The task:
Update the data from the line with "Where should I click to: Select" up to and including the line with "coord(126,143)" by replacing "Viewport" with "Screen", with nothing else changed. Leave the pictures out of the result.

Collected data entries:
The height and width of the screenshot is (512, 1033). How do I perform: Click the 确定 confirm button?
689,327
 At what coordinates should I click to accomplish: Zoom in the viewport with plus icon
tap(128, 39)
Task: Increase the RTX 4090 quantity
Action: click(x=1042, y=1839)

---

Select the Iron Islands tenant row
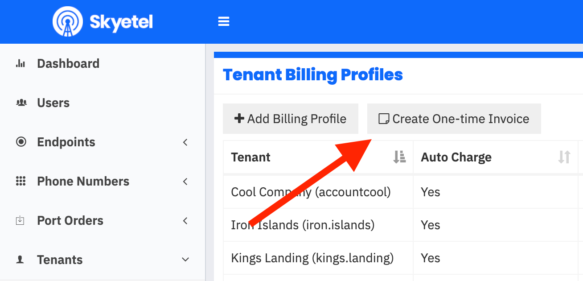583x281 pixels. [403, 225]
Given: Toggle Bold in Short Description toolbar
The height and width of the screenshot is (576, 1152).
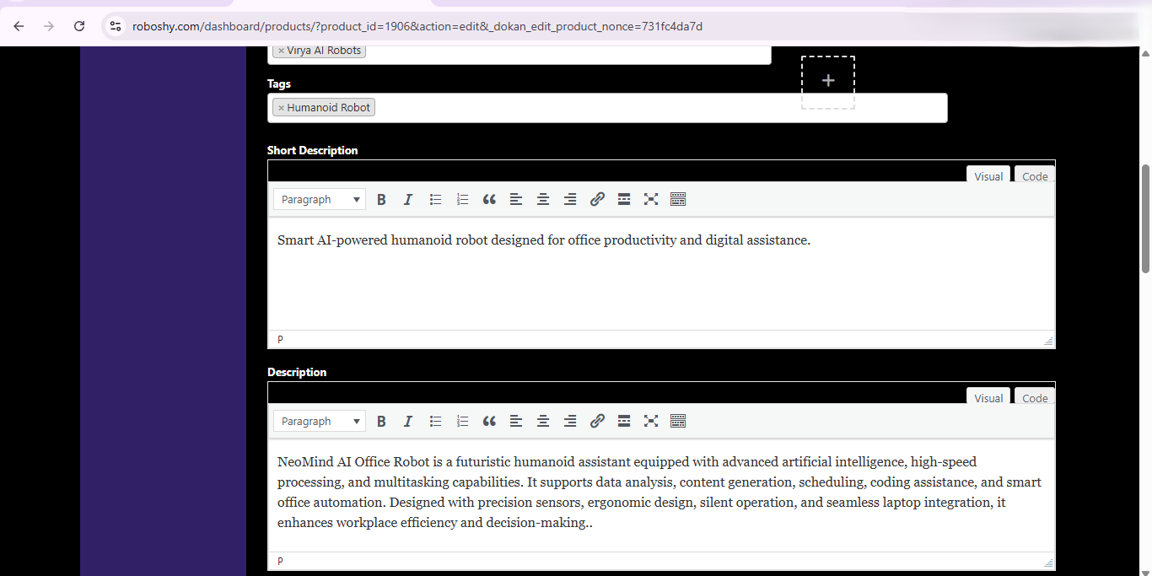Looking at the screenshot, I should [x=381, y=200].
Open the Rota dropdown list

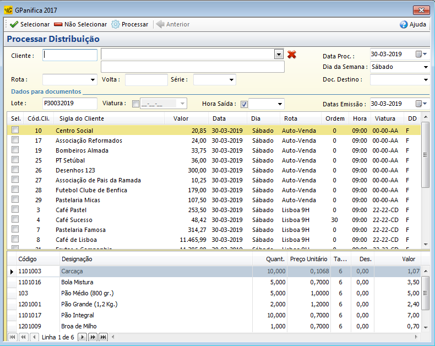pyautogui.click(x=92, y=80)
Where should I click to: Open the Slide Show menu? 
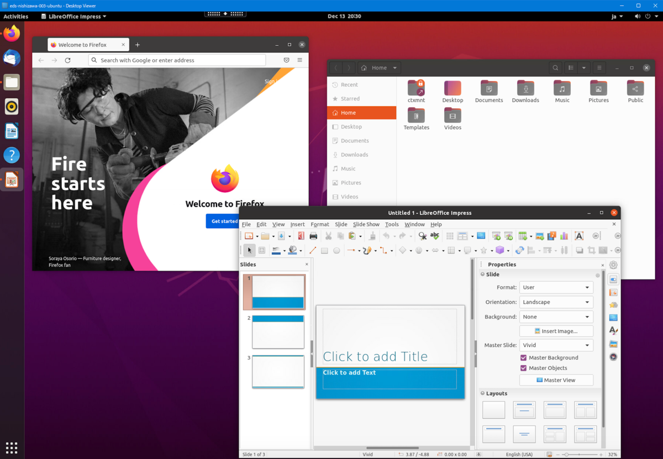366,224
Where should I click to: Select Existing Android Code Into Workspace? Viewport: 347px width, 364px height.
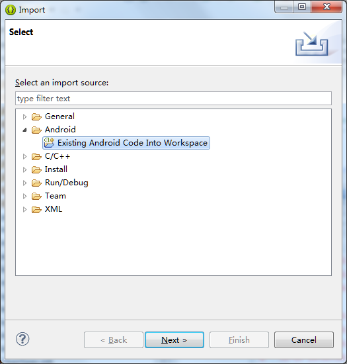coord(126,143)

---

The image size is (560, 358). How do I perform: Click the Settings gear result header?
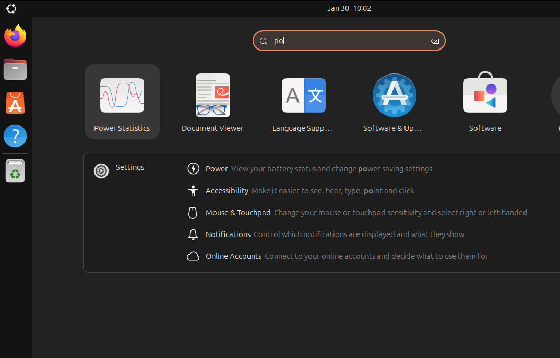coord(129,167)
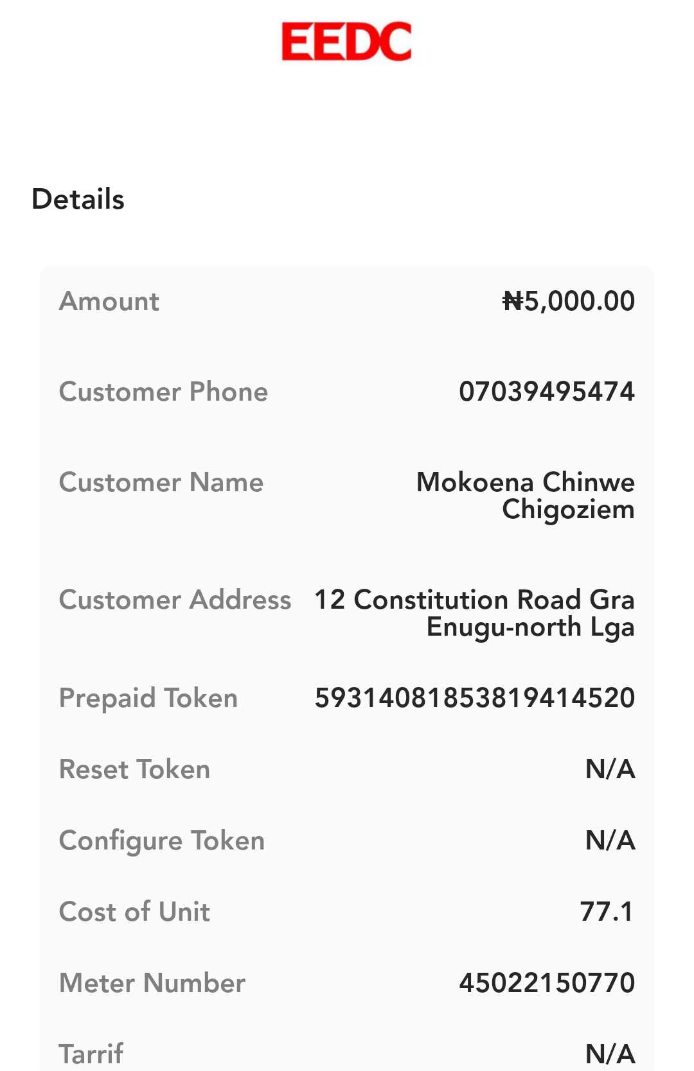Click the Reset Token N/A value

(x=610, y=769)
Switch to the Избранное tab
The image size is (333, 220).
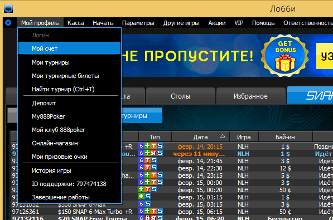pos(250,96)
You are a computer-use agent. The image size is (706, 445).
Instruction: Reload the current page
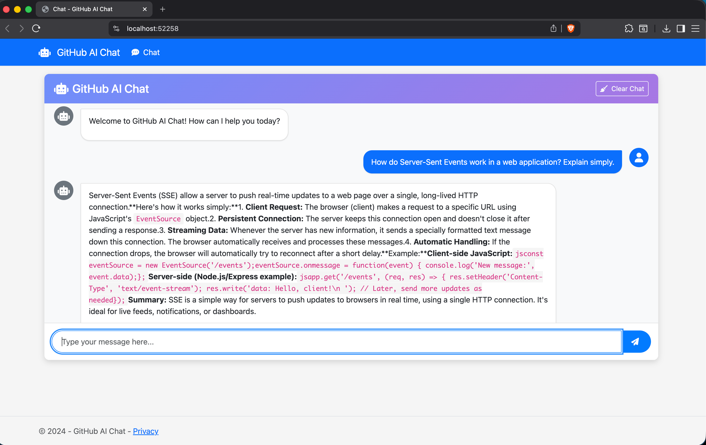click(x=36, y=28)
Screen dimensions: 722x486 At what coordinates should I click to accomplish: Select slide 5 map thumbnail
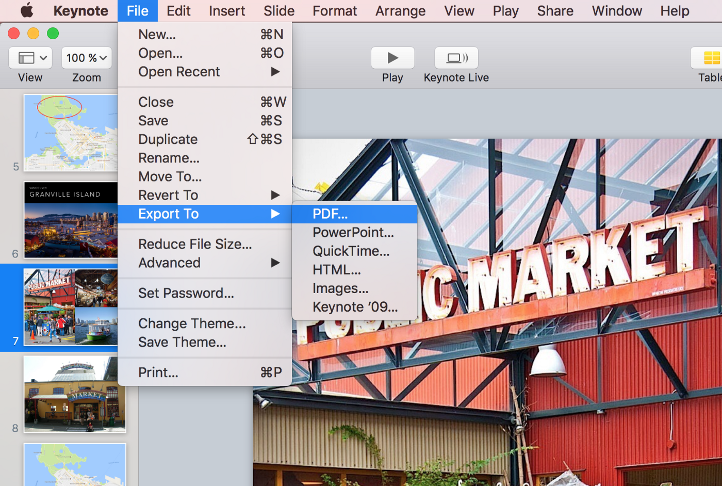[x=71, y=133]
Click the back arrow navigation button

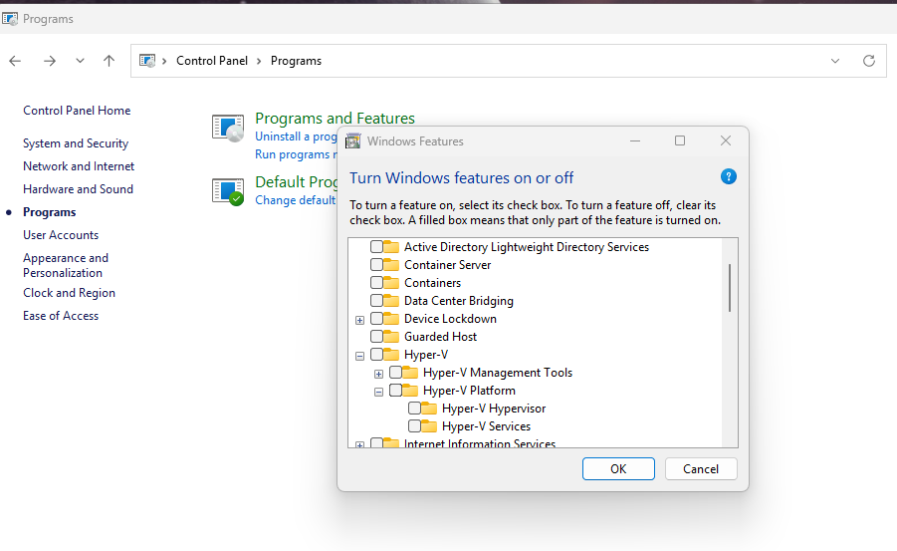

Response below:
Where should I click to: Select Existing Android Code Into Workspace? Screen: 347px width, 364px height.
coord(126,143)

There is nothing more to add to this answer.